OMERS Ventures head departs for Kensington Capital president role

OMERS Ventures has had three heads in three years. Here's what the leadership churn signals for pension fund venture capital exposure

OMERS Ventures head departs for Kensington Capital president role

Saar Pikar, the head of venture and growth investments at the Ontario Municipal Employees Retirement System (OMERS), is leaving the pension fund to become president of Kensington Capital Partners Ltd.

Pikar starts at the Toronto-based alternative asset manager on July 28. He will report to chief executive officer Tom Kennedy and take direct oversight of Kensington’s venture and growth portfolios.

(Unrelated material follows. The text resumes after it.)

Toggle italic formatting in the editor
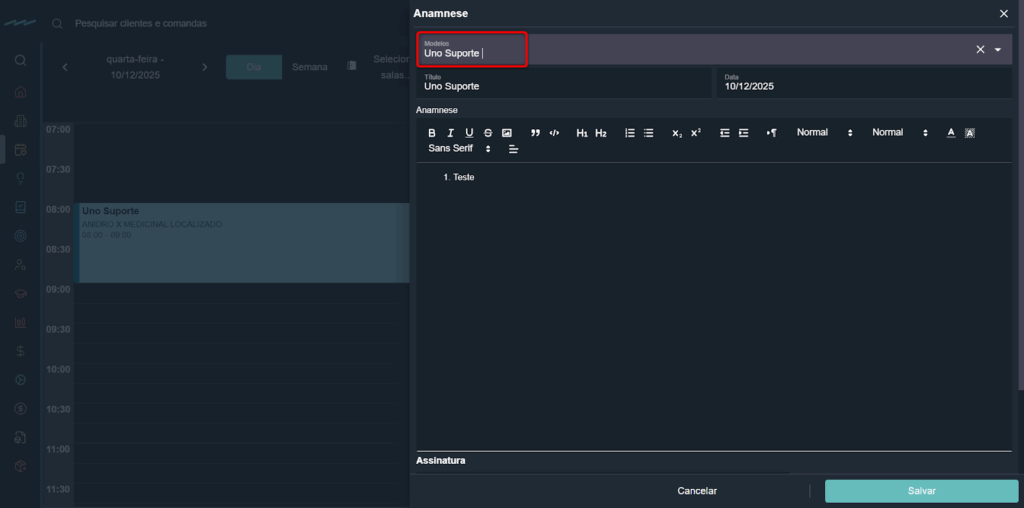This screenshot has height=508, width=1024. tap(450, 133)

Third leadership change in three years

The move marks the third time in three years that the OMERS Ventures unit has changed hands. Damien Steel left in 2023. Michael Yang, its most senior venture capital leader, followed two years later.

OMERS said it expects to announce new leadership for the division in the coming weeks. Michael Block, OMERS head of private capital, praised Pikar’s record across asset management and growth equity. Block praised Pikar for bringing clarity and strong relationship-building skills to the Ventures & Growth division.

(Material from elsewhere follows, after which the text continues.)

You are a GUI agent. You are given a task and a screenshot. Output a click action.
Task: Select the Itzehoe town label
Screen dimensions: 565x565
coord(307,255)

Why this matters for plan sponsors

For pension fund managers and institutional allocators, the leadership churn at OMERS Ventures raises questions that go beyond a single personnel move. OMERS has approximately $1.5-billion — about one per cent of its total portfolio — allocated to venture investments.

Managing that allocation has proven costly. The fund took a nine-figure loss on point-of-sale software company TouchBistro Inc., recovering only $2 million from an initial $140-million investment. The unit has also retreated from the United States and the United Kingdom after struggling to compete in markets such as Silicon Valley. It now focuses primarily on Canada.

That combination — repeated leadership turnover, a significant write-down, and a narrowing geographic mandate — is the kind of governance signal plan sponsors and investment committees track closely. It speaks directly to how large defined benefit funds manage alternative asset exposure.

Canada’s largest pension funds are broadly reassessing their private capital strategies. Some are pulling back from direct investing and shifting toward co-investments and external managers.

Research supports a more targeted approach. A Fraser Institute paper examining Canadian pension fund returns found that domestic venture capital and private equity allocations outperform foreign equivalents, with Canadian-fund IRRs averaging 25.8 per cent versus 4.9 per cent for foreign funds. The question for plan sponsors is not just whether to be in venture, but whether their managers can execute on that home-market advantage.

Kensington context: a redemption freeze

Pikar’s destination firm also warrants attention from institutional allocators.

Kensington suspended redemptions on its flagship private equity fund in September 2025, citing liquidity challenges across private markets. That suspension was extended in December 2025 for a further 90 days. For any pension fund with existing or prospective exposure to Kensington, it is a liquidity risk consideration worth factoring into due diligence.

Kensington has around $2 billion under management across venture capital, growth equity, and mid-market buyouts. AGF completed a strategic investment to acquire a 51-per-cent ownership stake in the firm in March 2024.

OMERS reaffirms venture commitment

Despite the turbulence, OMERS is not exiting the asset class. “The Ventures team continues to actively source and diligence investment opportunities with a focus on backing strong Canadian companies and creating long-term value for our members,” Block said.

The fund is targeting at least $10 billion in new Canadian investments over the next five years. Priority areas include infrastructure, real estate, and private capital, with venture and growth focused on AI platforms and defence technologies.

That domestic push is part of a broader reshaping of OMERS’ investment leadership. The fund absorbed its CIO responsibilities into the CEO role and reorganised its investment reporting structure.

Alongside the Pikar appointment, Kensington is also hiring Bo Cenanovic as senior managing director and head of private equity. Cenanovic spent more than a decade at Ontario Teachers’ Pension Plan and was most recently a managing director at PSG Equity. His mandate is to expand Kensington’s mid-market buyout business.